[Stated exercise]
Rewrite the part of the Blake Bortles article that starts with "The Patriots have" and ends with "others to see it.", putting "Jacksonville" in place of "Jaguars".

[Text segment]

▼▼▼

The Patriots have the kind of defense that can make people look bad.

But after Jaguars quarterback Blake Bortles went 5-for-17 passing against them in a joint workout yesterday, perhaps it isn’t all about the Patriots.

Bortles told Ryan O’Halloran of the Florida Times-Union that he could “definitely” see progress from their offense during training camp, though it might be hard for others to see it.

“It was about what we can do, how we react in the situation and how can we continue to get better,” Bortles said. “Up front, [the Patriots] single everybody up and that made everything one-on-one as far as the blocking schemes and then they do a lot of different things in coverage with their safeties, whether they’re sprinting their guys down or staying high and doing different stuff. . . .

“There is no doubt there has been some bad stuff that’s happened that we have to fix and continue to work on, but I think if you watched 7-on-7s [Tuesday] or 1-on-1s, there weren’t a whole lot of times we got stopped. We just have to find a way to carry that over into the 11-on-11.”

Bortles has had an up-and-down camp, highlighted (on the negative side) by a five-interception day. And since he hadn’t talked to reporters since then, he had to explain that one as well.

“I think anytime you throw an interception, you learn from it,” he said. “It’s practice – not downplaying practice or justifying that it’s OK to throw five interceptions, but if there’s a time to do it, it’s then. You learn from it and then hopefully move on and grow from it and don’t do it again.”

If Bortles has learned from his turnovers, the season to show it is this one. The Jags gave him chances to succeed this year, by drafting a workhourse running back in Leonard Fournette instead of investing in a quarterback of the future with the fourth pick, when they could have had any one of this year’s class they wanted.

That gives Bortles some degree of leeway, but the time for excuses and explanations is nearing an end, and he’s going to have to show the improvement rather than talking about it.

▲▲▲

[Dataset extract]
▼▼▼

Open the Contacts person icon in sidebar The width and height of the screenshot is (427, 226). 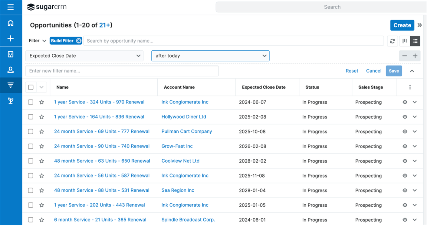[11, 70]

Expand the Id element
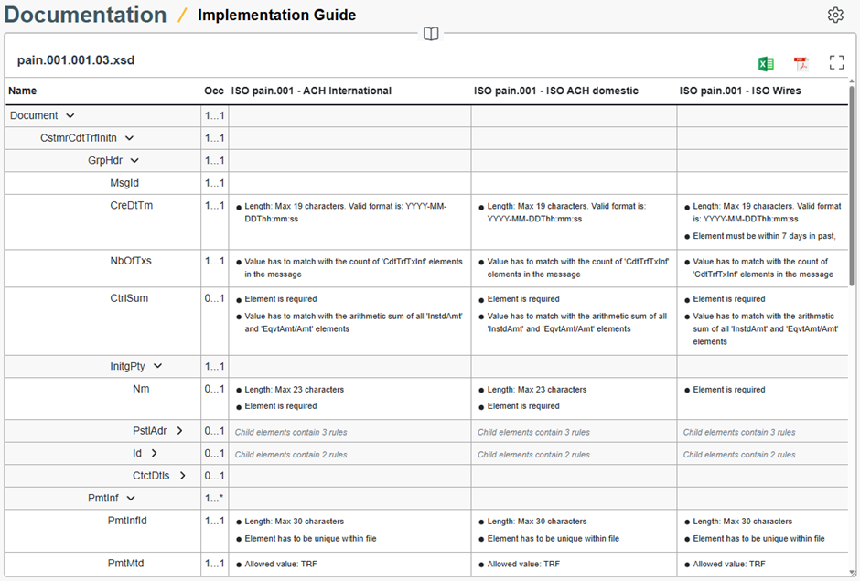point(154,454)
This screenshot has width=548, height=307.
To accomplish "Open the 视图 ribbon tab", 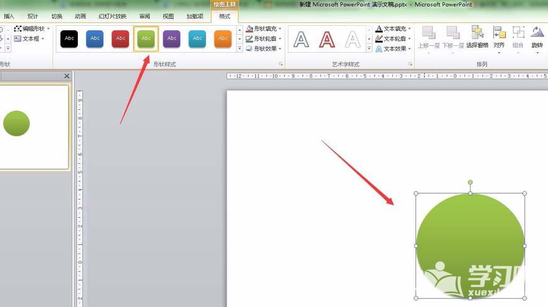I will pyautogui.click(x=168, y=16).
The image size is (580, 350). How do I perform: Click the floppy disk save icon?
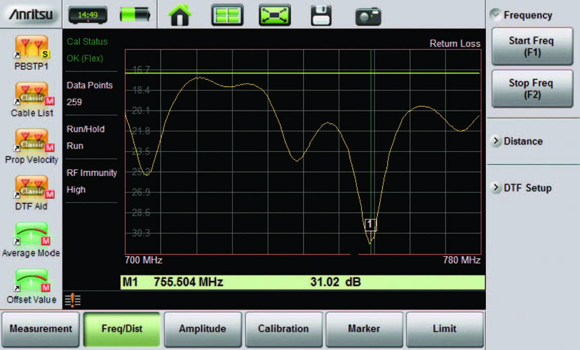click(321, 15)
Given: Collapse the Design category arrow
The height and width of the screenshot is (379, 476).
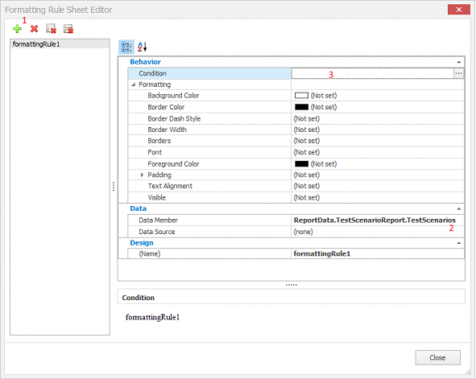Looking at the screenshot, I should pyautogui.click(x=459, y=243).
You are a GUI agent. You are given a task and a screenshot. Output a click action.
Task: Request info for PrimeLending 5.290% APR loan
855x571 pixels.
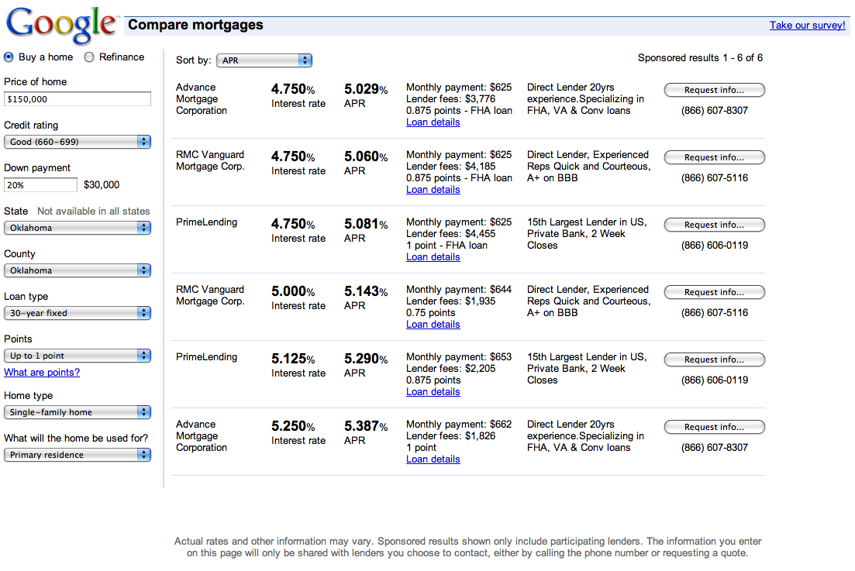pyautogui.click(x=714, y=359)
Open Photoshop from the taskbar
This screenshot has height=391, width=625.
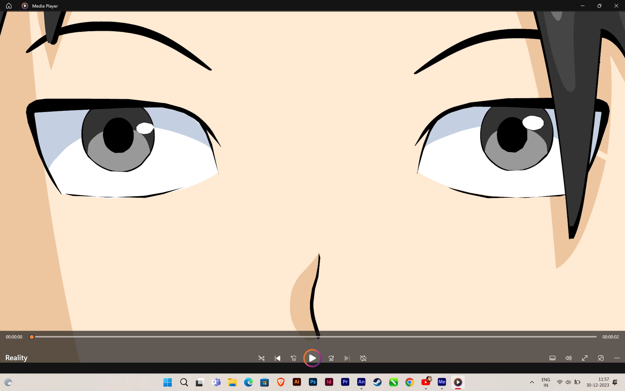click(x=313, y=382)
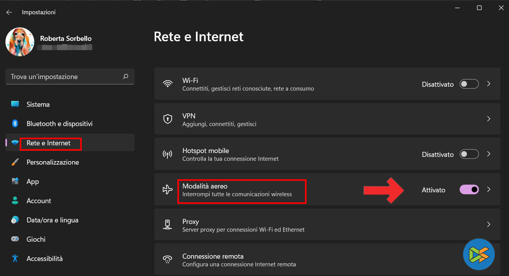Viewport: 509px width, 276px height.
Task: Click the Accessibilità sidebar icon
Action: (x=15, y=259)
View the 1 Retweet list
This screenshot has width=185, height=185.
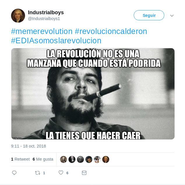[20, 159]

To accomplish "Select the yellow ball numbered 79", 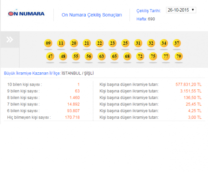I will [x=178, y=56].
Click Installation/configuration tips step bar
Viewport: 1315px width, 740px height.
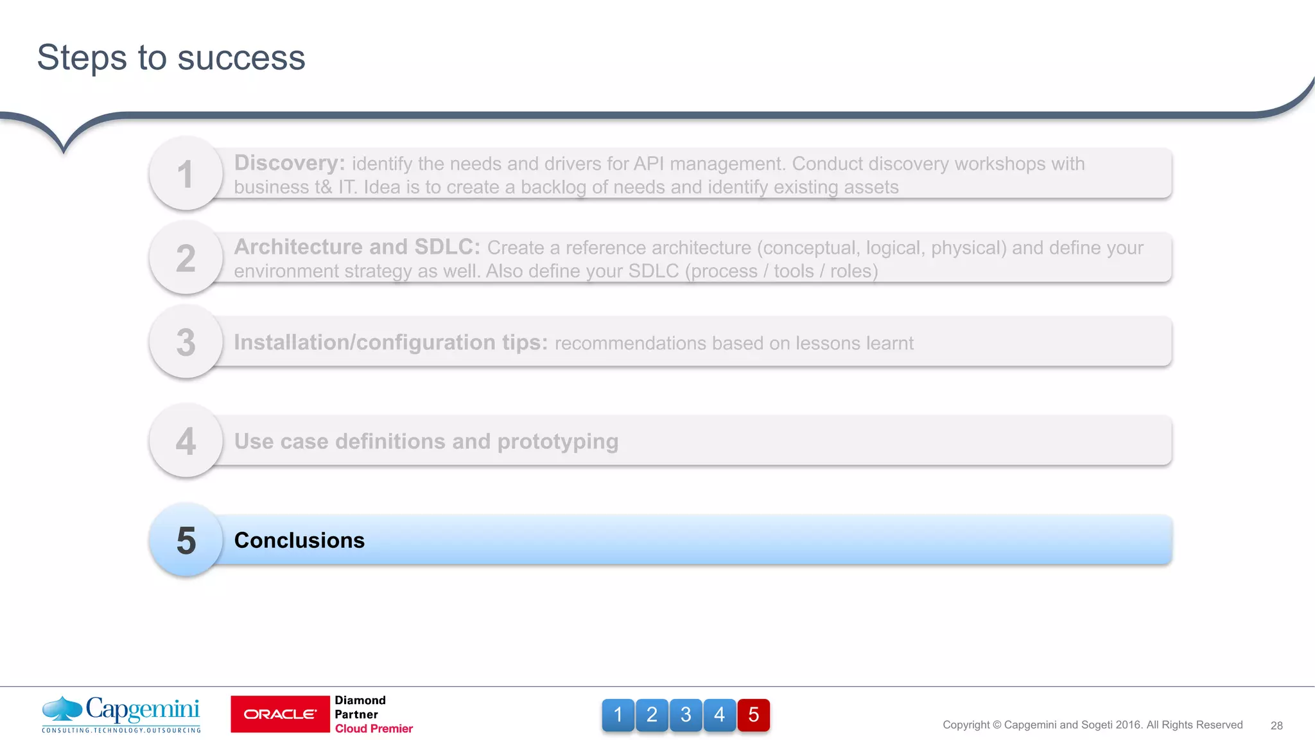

▲▲▲
▼▼▼

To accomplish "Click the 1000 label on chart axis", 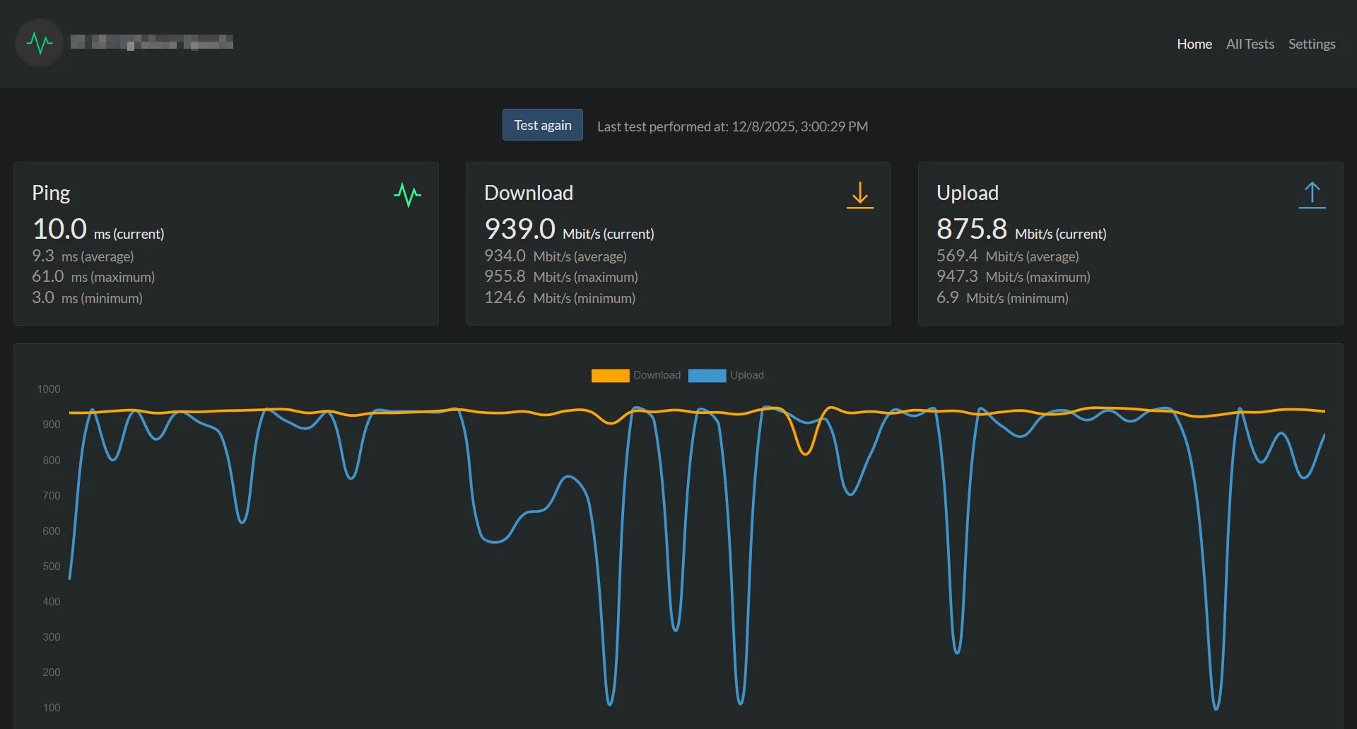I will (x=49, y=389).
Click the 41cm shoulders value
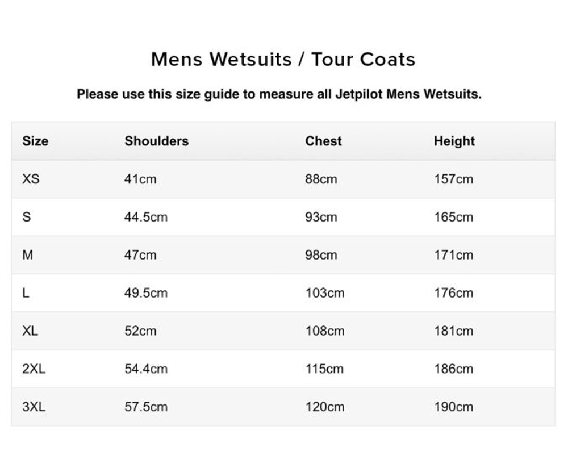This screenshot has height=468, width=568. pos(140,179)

▲▲▲

[Exercise answer]
The Patriots have the kind of defense that can make people look bad.

But after Jacksonville quarterback Blake Bortles went 5-for-17 passing against them in a joint workout yesterday, perhaps it isn’t all about the Patriots.

Bortles told Ryan O’Halloran of the Florida Times-Union that he could “definitely” see progress from their offense during training camp, though it might be hard for others to see it.